Whether you’re a business trying to understand market trends, a researcher gathering data, or just someone curious about what’s out there on the web, web scraping helps you get the information you need. But with the rise of AI, the way we scrape data from the web is changing. In this blog, we’re going to explore the differences between traditional web scraping and AI-driven web scraping, helping you decide which approach might be best for your needs.
Understanding Traditional Web Scraping –
Traditional web scraping might be compared to the profession of detective. To uncover hints, like class names and tags, that will lead you to your data, you develop code that crawls through a website's HTML structure. You have complete control over all elements with this hands-on approach.
As traditional web scraping has a simple set up for straightforward websites, it is fast and effective when dealing with static and structured web sites. It does not take much time to setup or scrub the data assuming there are no structural changes which requires more maintenance, and it has very little ability to understand the relevance or meaning of the information.
Tools & Technologies You should be familiar with:
For a beginner the basic techstack requirement are understanding of Python, pandas (Python), Requests (Python), BeautifulSoup, HTML/CSS, Web Architectures, Browser Developer Tools and any IDE. In selecting an Integrated Development Environment (IDE), I would suggest using what is known as a Jupyter Notebook in Anaconda as it is user friendly. Other languages and associated libraries can also be used, however the programming and library I have mentioned are easy tools to get started with.
To get started with scraping project or example you can check our recent blog on Scrape Amazon Product Reviews With Python that consist of steps and script along with proper step by step guide to follow.
Why People Love It:
1.Preciseness: When you write the code yourself, you can get exactly the data you want, no more, no less.
2.Control: You’re the one calling the shots, so you can make the scraping process as simple or as complex as you need.
Downsides:
1. Limited scalability- with growing data needs and use, it usually becomes unhandy and perhaps impossible to scrape in traditional ways
2. Understanding Code - you must comprehend the site architecture and tell yourself to utilize code; it takes most beginners a good amount of time to code.
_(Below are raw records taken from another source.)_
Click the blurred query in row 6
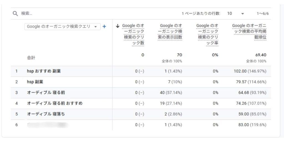Viewport: 284px width, 142px height. point(47,125)
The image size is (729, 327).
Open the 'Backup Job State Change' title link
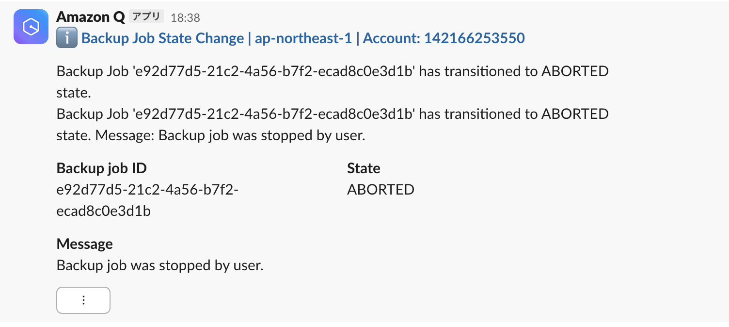point(163,38)
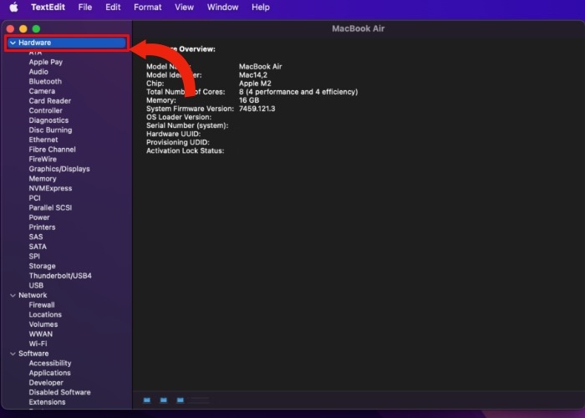
Task: Click the first computer icon in path bar
Action: point(147,400)
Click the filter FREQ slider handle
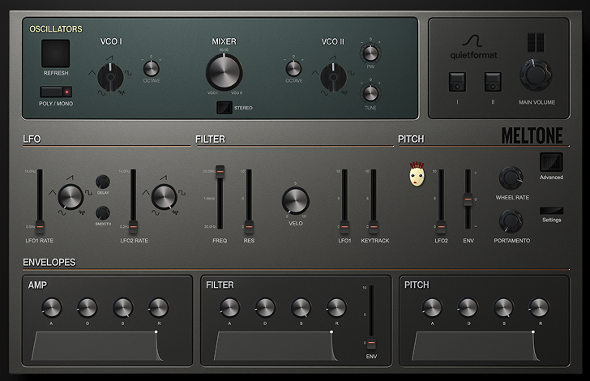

For better practical understanding with an example you should check out this article : Scraping Website OR If you are someone who just wants to scrape a website be it on large scale or small scale using scraping services you can reach out to Data Scraping Service Provider.
Understanding web scraping AI
Let's now take a look and discuss the newest member of the scene: AI web scraping.
AI web scraping is like employing a very smart assistant, if traditional web scraping is like working as a detective. The process of extracting data will get smoother and more effective with this assistant's ability to learn and adapt on the fly.
On the other hand, AI-based web scraping is more adaptable to changes in website structure, minimizes manual interference and maintenance with self-learning capabilities, and can understand information depending on the situation. Yet, you may need specialists with advanced knowledge of machine learning and NLP to retrieve data efficiently and without possible errors.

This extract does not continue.